İkinci Meselesinde ise: “Ahirzamanın dehşetli bir şahsı, sabah kalkar; alnında هَذَا كَافِرٌ yazılmış bulunur. Allahu a’lem bissavab bunun bir tevili şudur ki: O Süfyan, kendi başına Frenklerin serpuşunu koyup herkese de giydirir. Fakat, cebr-i kanun ile tamim ettiğinden o serpuş dahi secdeye gittiği için inşaallah ihtida eder.
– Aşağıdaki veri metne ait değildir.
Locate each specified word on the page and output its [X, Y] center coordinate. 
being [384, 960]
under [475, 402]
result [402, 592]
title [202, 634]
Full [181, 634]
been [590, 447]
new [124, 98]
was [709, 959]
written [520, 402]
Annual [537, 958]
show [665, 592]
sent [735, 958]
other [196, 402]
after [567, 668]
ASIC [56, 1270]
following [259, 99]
Herkes _yalnız istemeyerek_ bunu giymekle kâfir olmaz.” denilmektedir.
Dördüncü Meselesinde: “Rivayette vardır ki: ‘Ahirzamanda Allah Allah diyecek kalmaz.’ 1 ﻻَيَعْلَمُ الْغَىْبَ اِﻻَّ اللّٰهُ bunun bir tevili şu olmak gerektir ki: Allah, Allah deyip zikreden tekyeler, zikirhaneler, medreseler kapanacak ve ezan ve kamet gibi şeairde, ismullah yerine başka isim konulacak.” denilmektedir.
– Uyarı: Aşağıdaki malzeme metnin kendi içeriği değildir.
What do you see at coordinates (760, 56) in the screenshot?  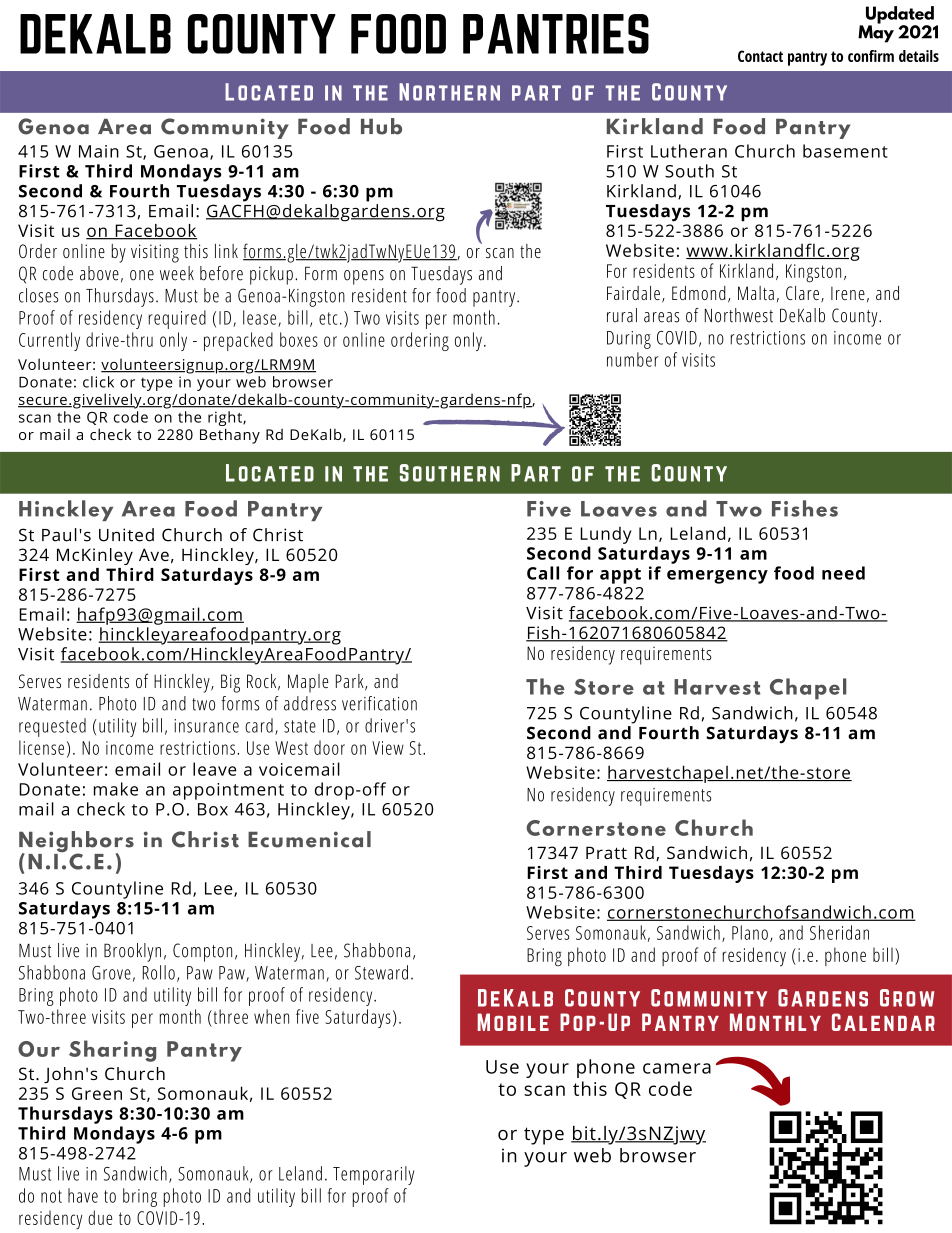 I see `Contact` at bounding box center [760, 56].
Yedinci Mesele: “Rivayette vardır ki: ‘Süfyan büyük bir âlim olacak. İlmi ile dalâlete düşer. Ve çok âlimler ona tabi olacaklar’ الْعِلْمُ عِنْدَ اللَّهِ bunun bir tevili şudur ki: Başka padişahlar gibi; –ya kudret veya kabile ve aşiret veya cesaret ve servet gibi– vasıta-yı saltanat olmadığı halde, zekâvetiyle ve fenniyle ve siyasî ilmiyle o mevkii kazanır ve aklı ile çok âlimlerin akıllarını teshir eder; etrafında fetvacı yapar. Ve çok muallimleri kendine taraftar eder. Ve din derslerinden tecerrüd eden maarifi rehber edip tamime şiddetle çalışır.” denilmektedir.
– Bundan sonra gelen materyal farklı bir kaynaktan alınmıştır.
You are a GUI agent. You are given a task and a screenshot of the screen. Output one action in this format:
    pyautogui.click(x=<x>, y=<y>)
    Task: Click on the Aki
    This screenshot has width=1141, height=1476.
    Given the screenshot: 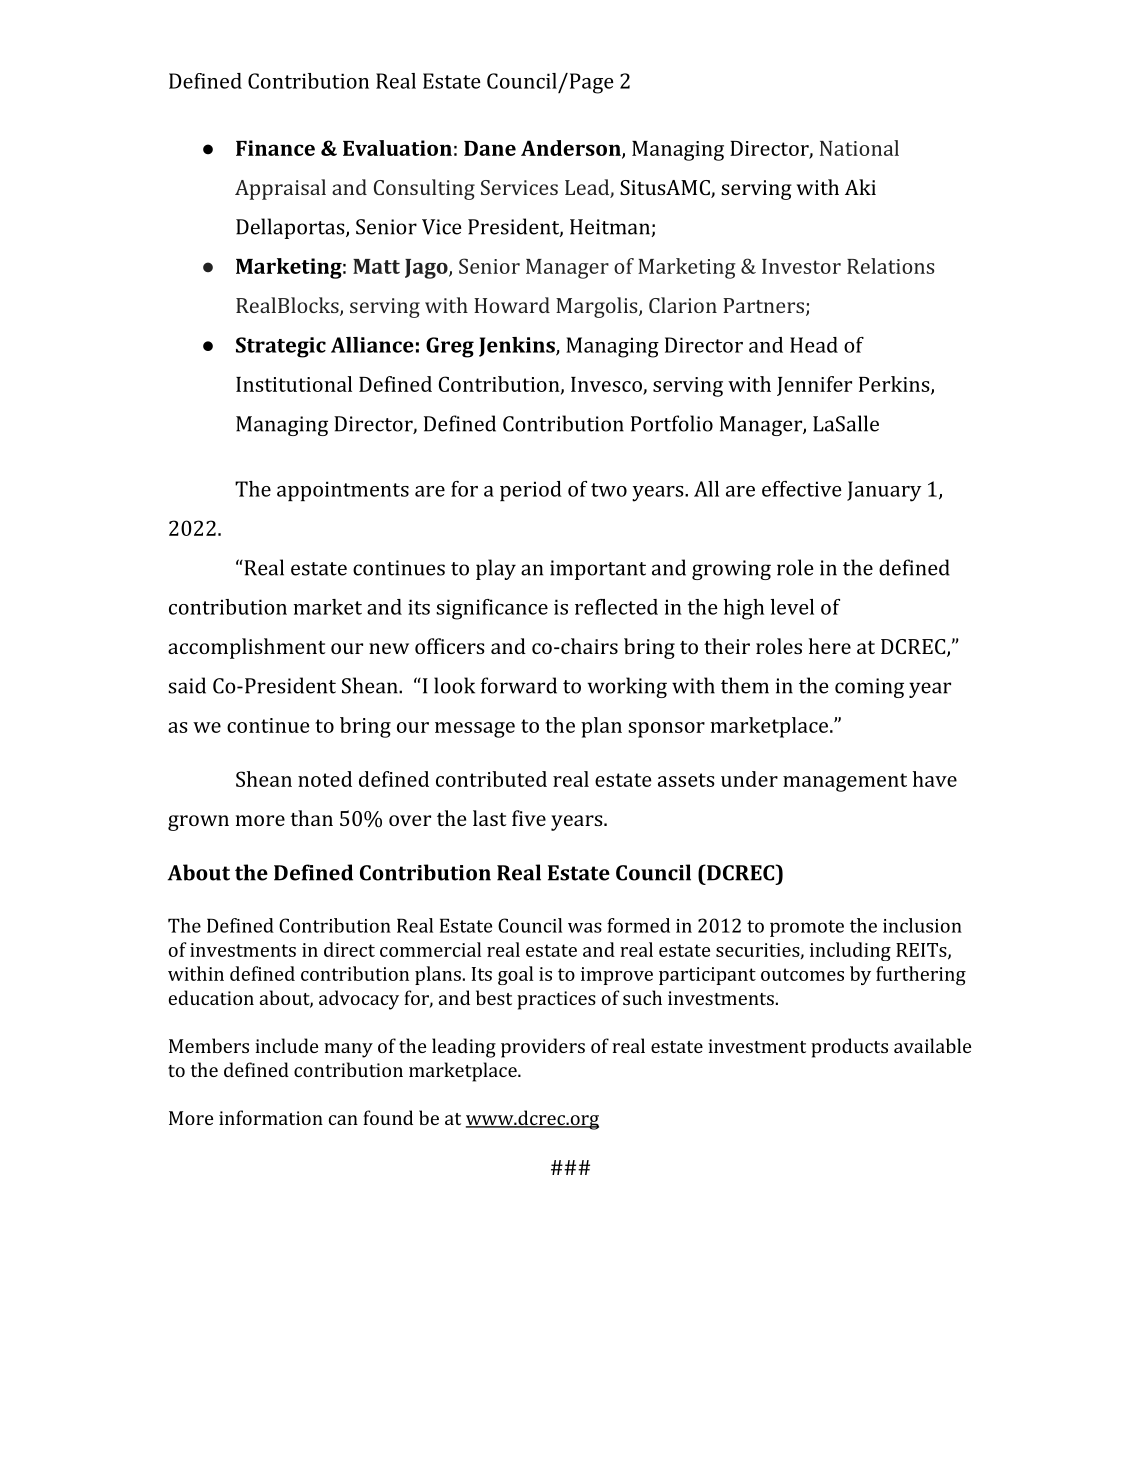 What is the action you would take?
    pyautogui.click(x=860, y=187)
Yirmi Meselenin tetimmesi olarak yazılan üç meselenin birincisi: “Rivayetlerde, Hazret-i İsa'ya (a.s.) Mesih namı verildiği gibi; her iki Deccala dahi mesih namı verilmiş. Ve bütün rivayetlerde
مِنْ فِتْنَةِ الْمَسِيحِ الدَّجَّالِ مِنْ فِتْنَةِ الْمَسِيحِ الدَّجَّالِ
denilmiş, bunun hikmet ve tevili nedir?”